**What to work on**:
Write out again every line of the entries from the one containing "Viewport: 707px width, 552px" through the end of the entries, both ends included, keeping the requests and adding 26 to each coordinate given in the answers. Leave the pictures out of your reply.

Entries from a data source

»»

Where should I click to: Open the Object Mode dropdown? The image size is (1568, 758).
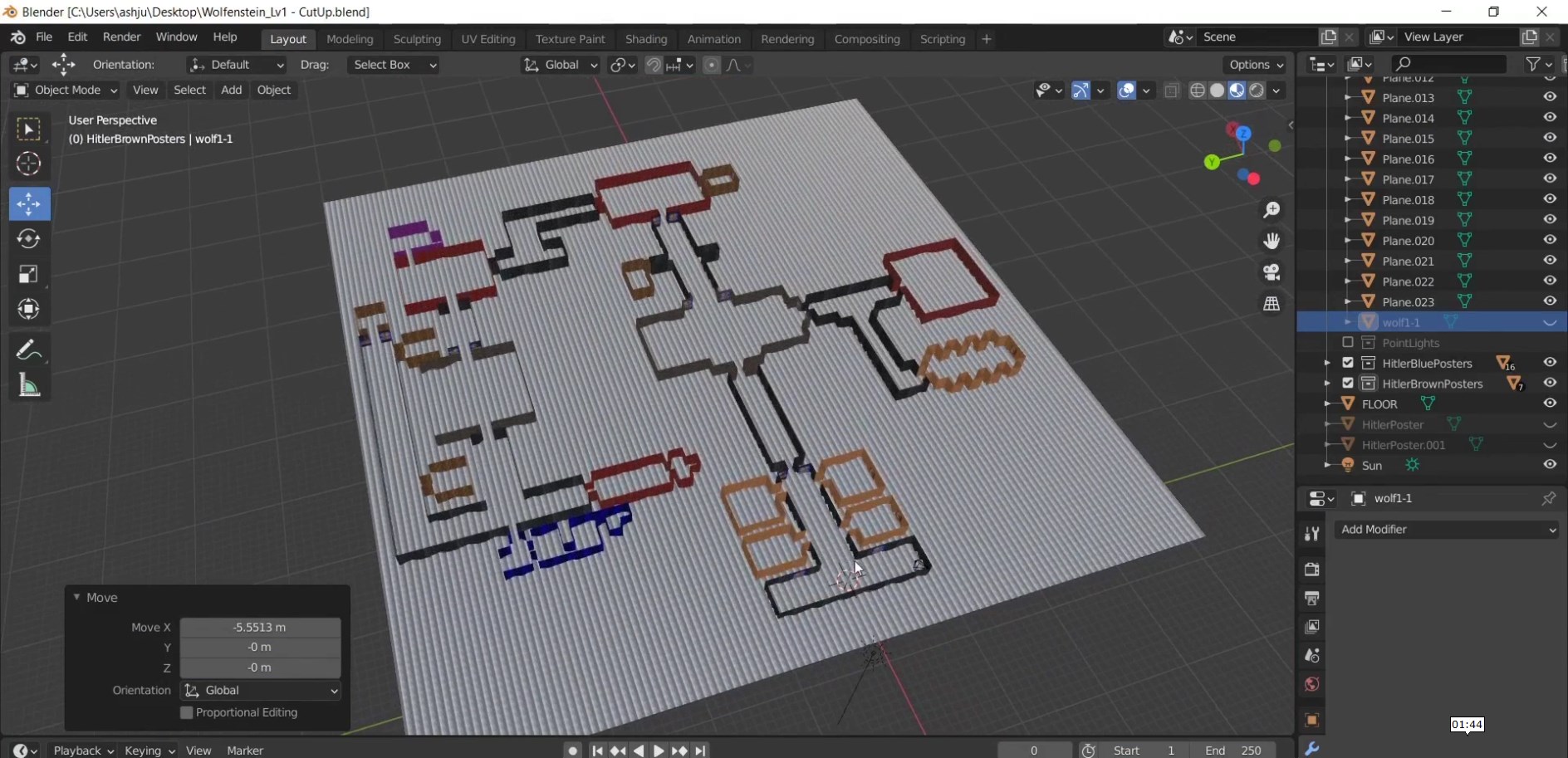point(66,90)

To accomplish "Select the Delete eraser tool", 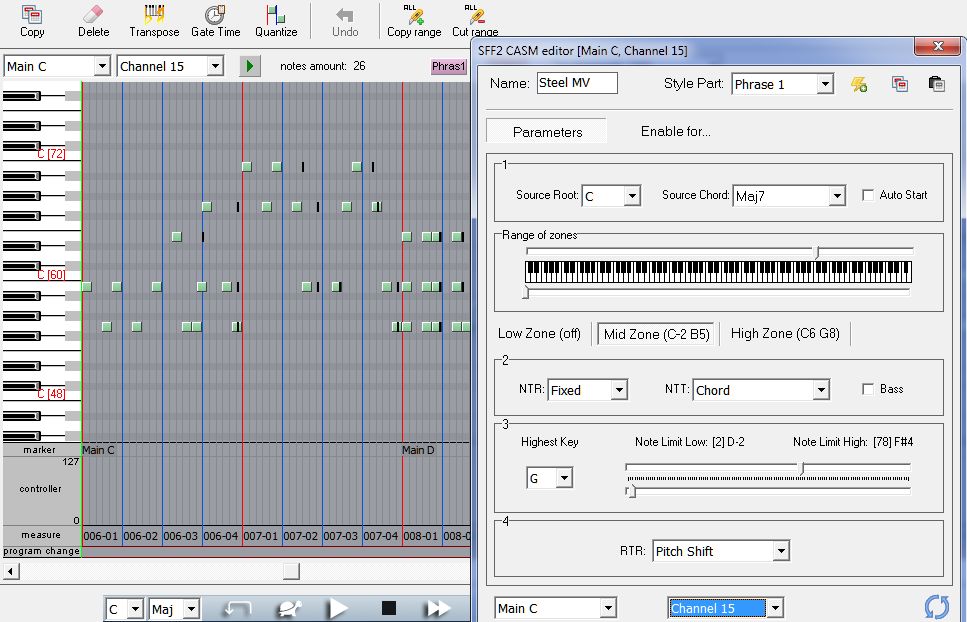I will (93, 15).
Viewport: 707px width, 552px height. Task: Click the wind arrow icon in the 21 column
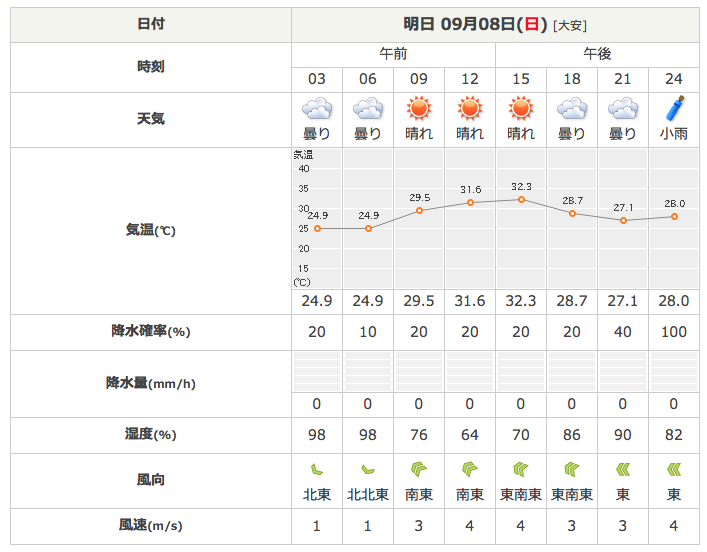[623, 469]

««

**Worked solution**:
Viewport: 707px width, 552px height. Task: Click the wind arrow icon in the 21 column
[649, 495]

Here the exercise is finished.